11/03/2009
Playing Chicken with Food Fears, Food Safety
While there are legitimate concerns over food safety and public health (Look at the latest E. coli outbreak, for example.), groups that take the “sky is falling approach” only muddy the waters and further confuse the already shell-shocked consumer. I give you some recent examples:
The “Cancer Project” ―brought to you by what is essentially an pro-vegetarian animal-rights organization, the Physicians Committee for Responsible Medicine (PCRM)―is sponsoring a class-action lawsuit against McDonald’s, Burger King, and Friendly’s because they found traces of PhIP (2-amino-1-methyl-6-phenylimidazo[4,5-b]pyridine), a heterocyclic amine (HCA) that that occurs naturally in grilled meat. According to the International Agency for Research on Cancer, “There is inadequate evidence in humans for the carcinogenicity of PhIP.” And, according to the Center for Consumer Freedom (which in the interest of fairness is a pro-food-industry nonprofit “lobbying group.“) In 2008, the California Attorney General’s office filed a formal objection to a similar case brought by PCRM, writing that warning labels on grilled chicken “would not be in the public interest.” This is because, even though traces of some chemicals may be created in the process of cooking chicken, that same process also kills harmful bacteria, having “the net effect of making the food safer to eat.” In addition, will discouraging people from eating grilled chicken result in swearing off of chicken or lead them to a return to fried chicken, a food that when eaten to excess can provide its own set of health problems?

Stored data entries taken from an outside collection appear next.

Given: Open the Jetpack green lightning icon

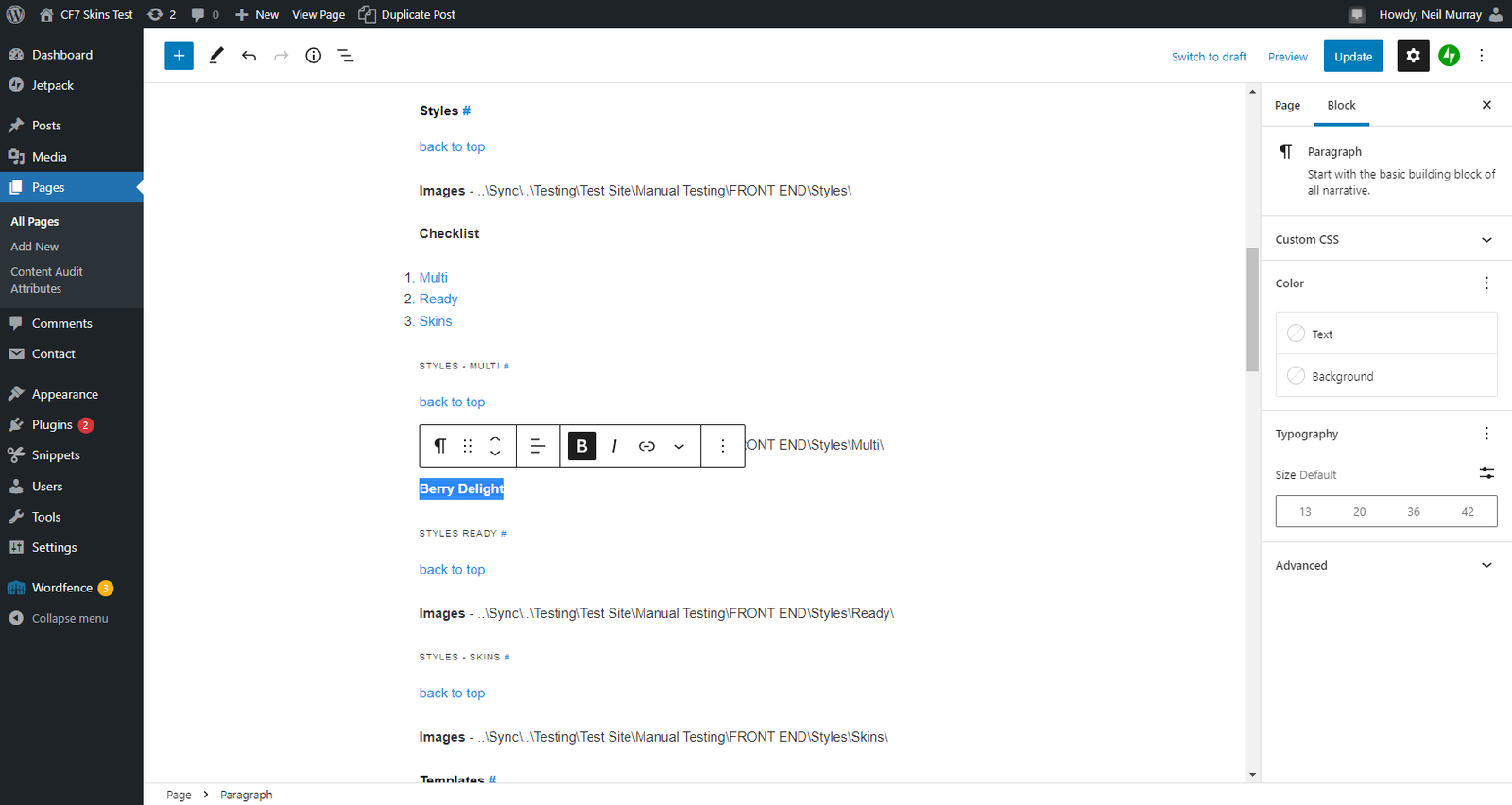Looking at the screenshot, I should click(1449, 56).
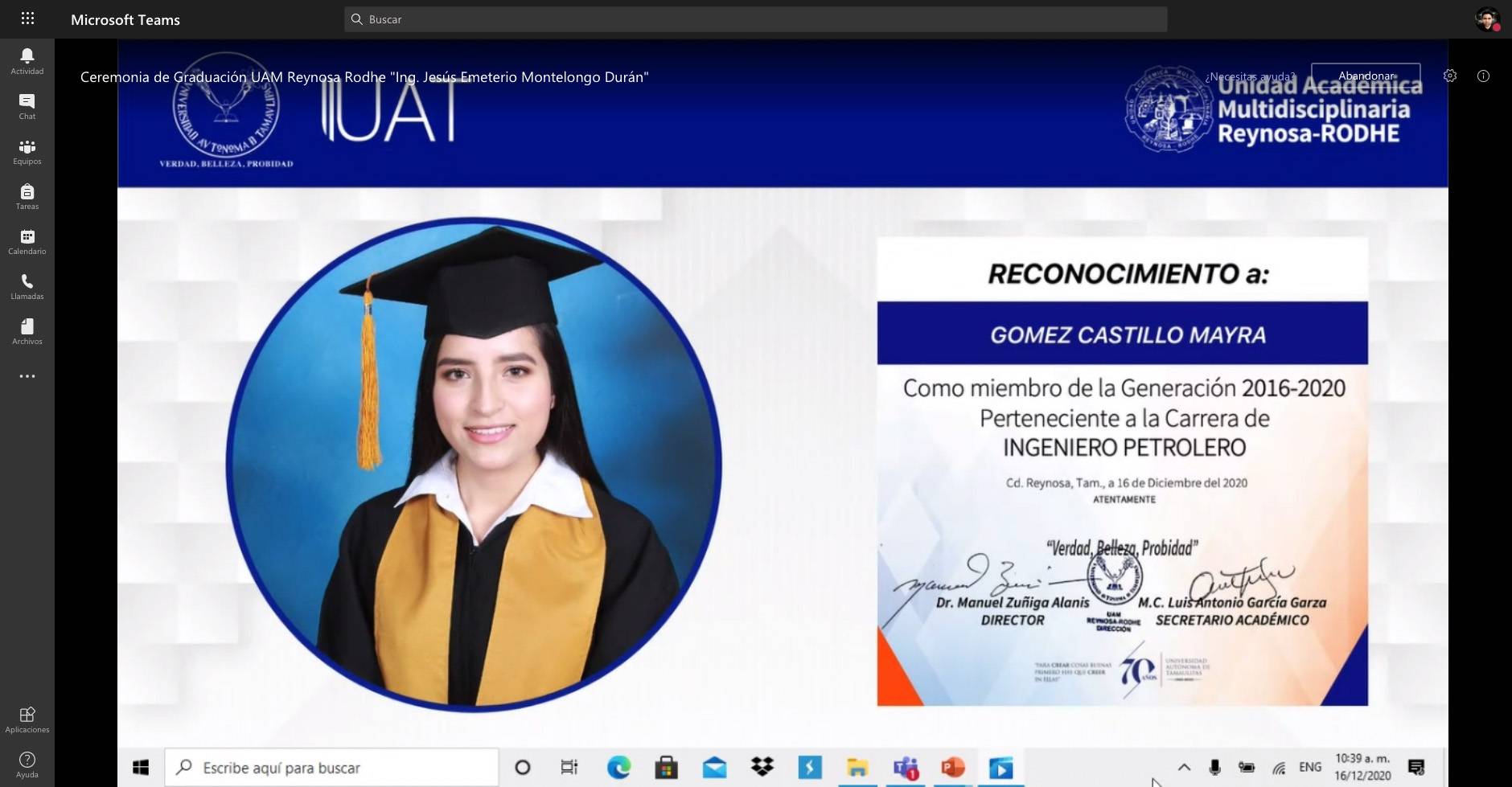Open the Actividad notifications feed
The height and width of the screenshot is (787, 1512).
click(27, 60)
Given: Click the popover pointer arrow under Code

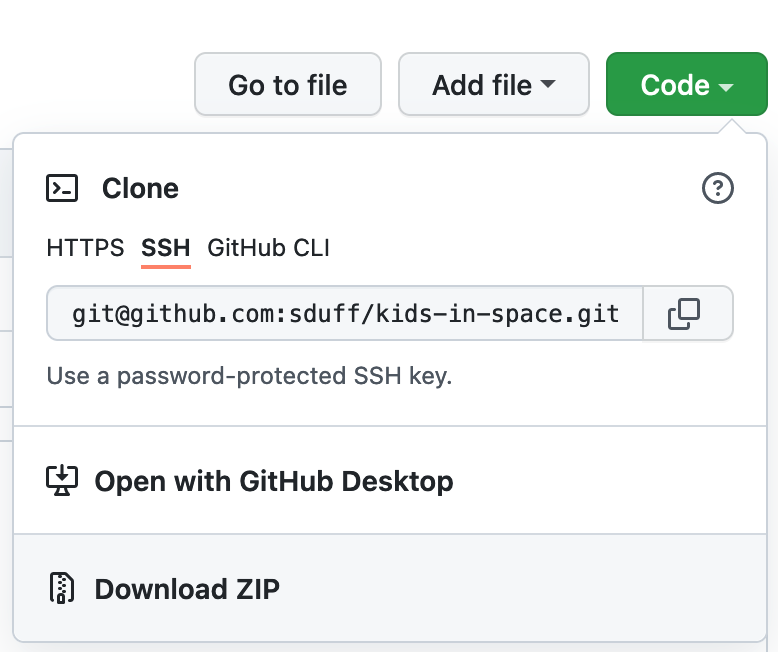Looking at the screenshot, I should [x=733, y=127].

Then there’s the CSPI’s (Center for Science in the Public Interest) list of the “The Ten Riskiest Foods Regulated by the U.S. Food and Drug Administration." The group says that lettuce, eggs, tuna, oysters, potatoes, cheese, ice cream, tomatoes, sprouts and berries account for nearly 40% percent of all foodborne outbreaks linked to FDA-regulated food. The group claims the list is a wake-up call to Congress and that “the presence of so many healthy foods on such a list is exactly why the United States Senate should follow the House and pass legislation that reforms our fossilized food safety laws.” But, as a result of CSPI’s publicity and negative headlines, are consumers going to rush en masse to Washington, DC, to protest federal food policy, or are they going to switch to other, less healthy foods, because they only remember that foods like lettuce and berries are “risky”? (In an interesting twist, half of CSPI’s most risky foods were also on its list of "10 Super Foods for Better Health.")
Everyone has an agenda, and manipulation of public opinion is nothing new, but it’s a shame if it leads to putting consumers’ health at risk.